What the task requires: Below are records; from the line containing "Viewport: 1395px width, 868px height." through the very last line, output each line exactly. No pictures.

Items from a dataset
┌────────

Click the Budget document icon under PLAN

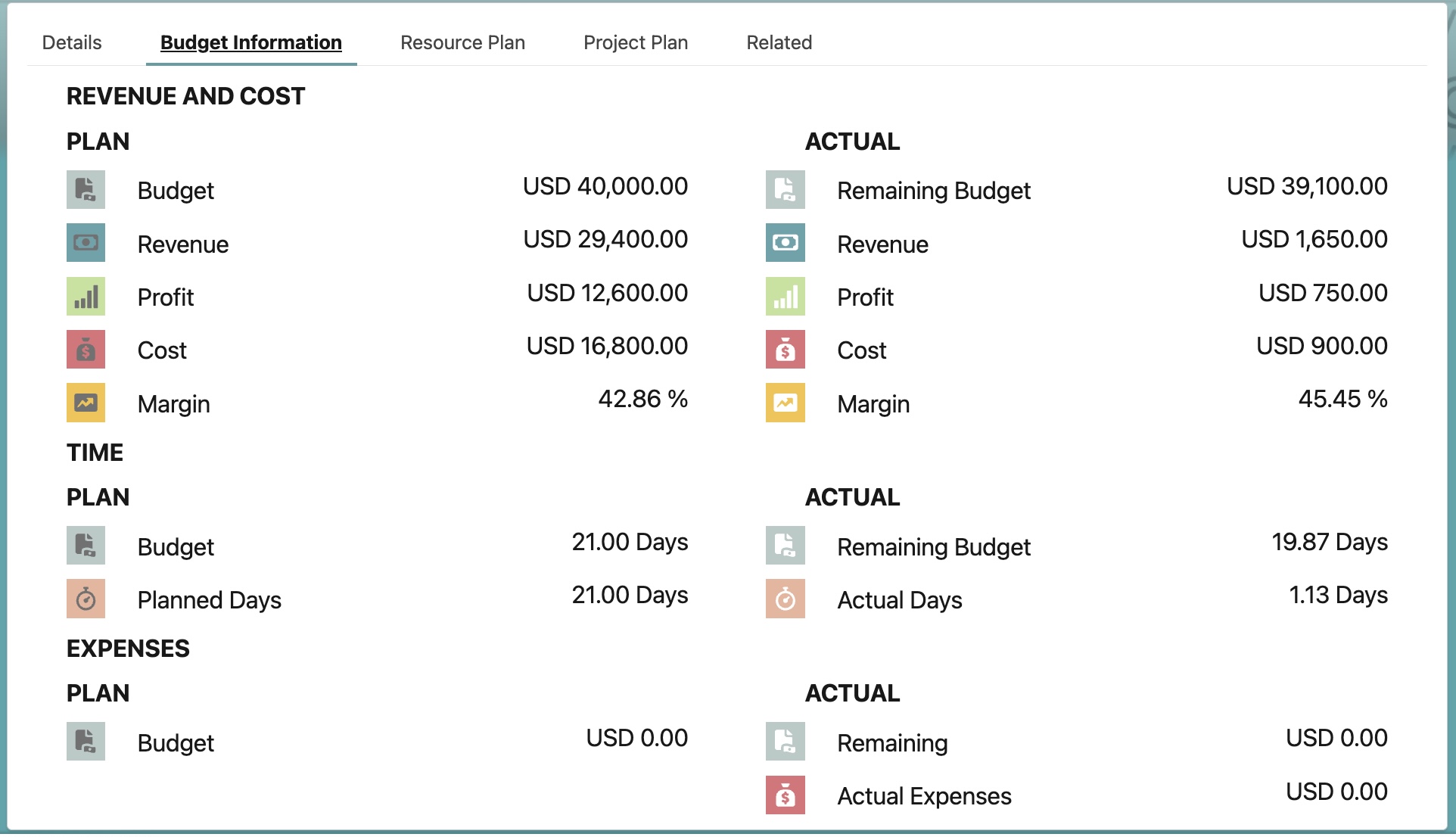click(86, 190)
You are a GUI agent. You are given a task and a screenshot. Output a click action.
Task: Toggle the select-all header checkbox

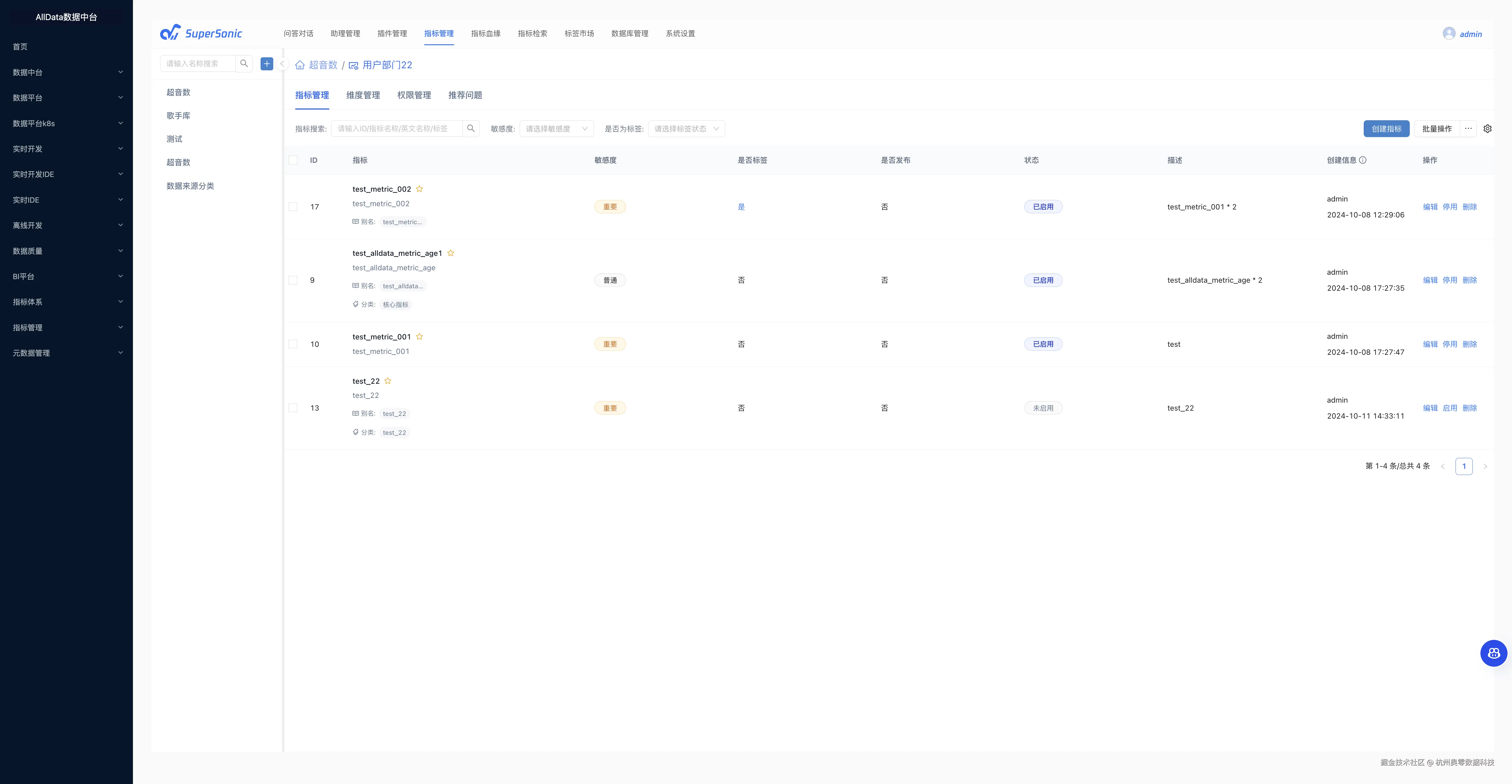293,160
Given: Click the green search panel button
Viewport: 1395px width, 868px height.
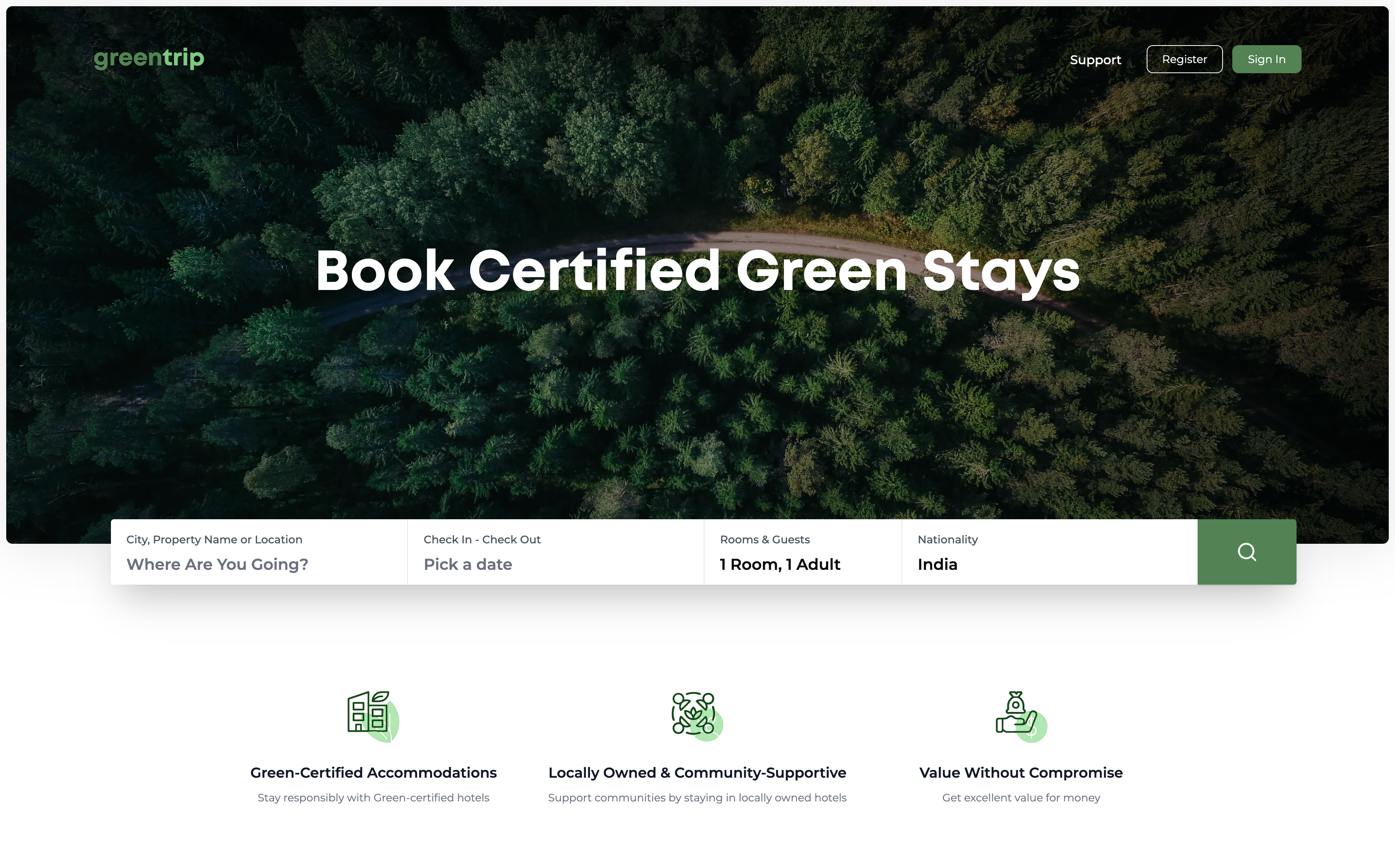Looking at the screenshot, I should coord(1246,552).
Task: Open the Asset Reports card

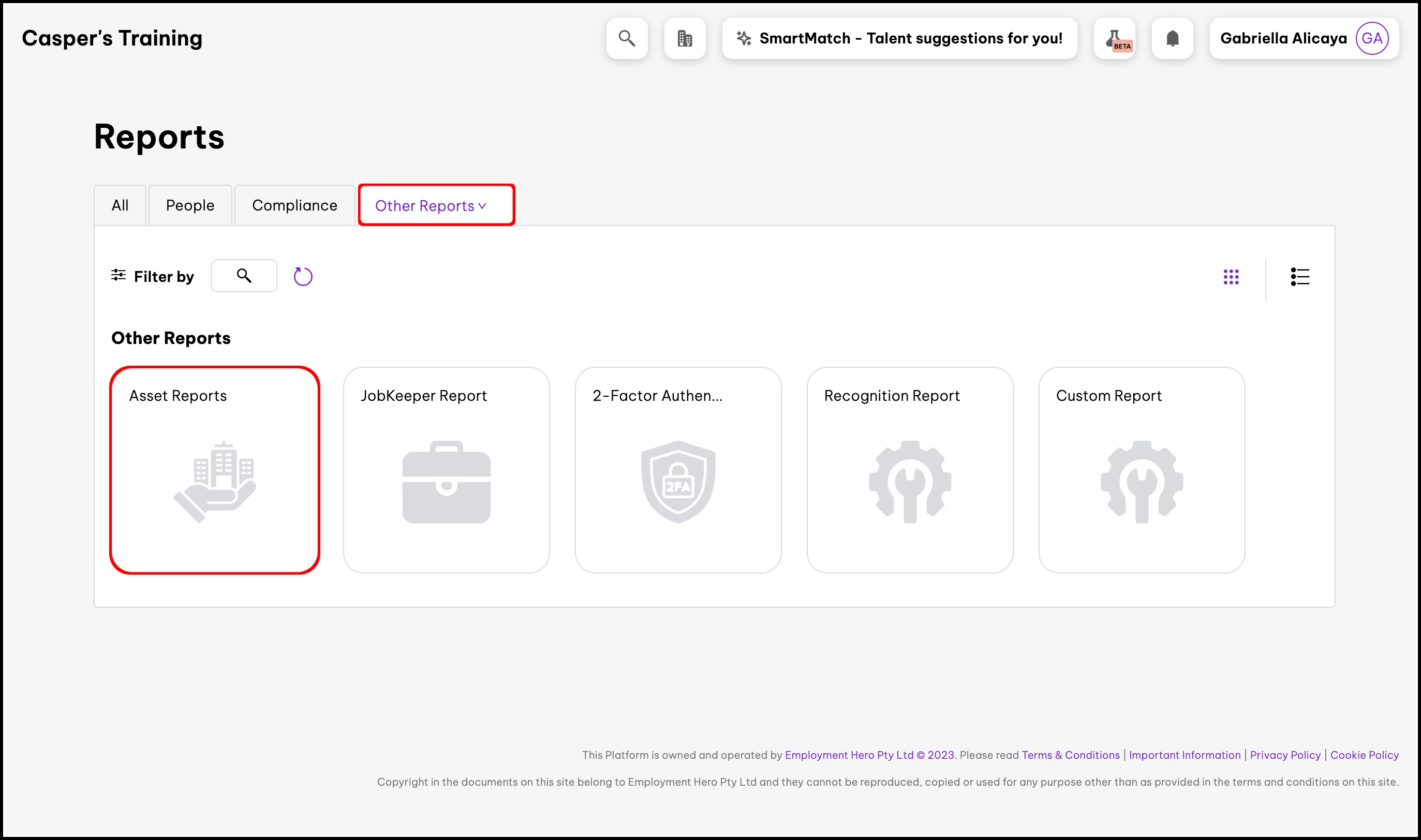Action: [215, 470]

└────────

Exercise output:
Viewport: 1395px width, 868px height.
Looking at the screenshot, I should coord(1246,552).
Task: Open the Asset Reports card

Action: [215, 470]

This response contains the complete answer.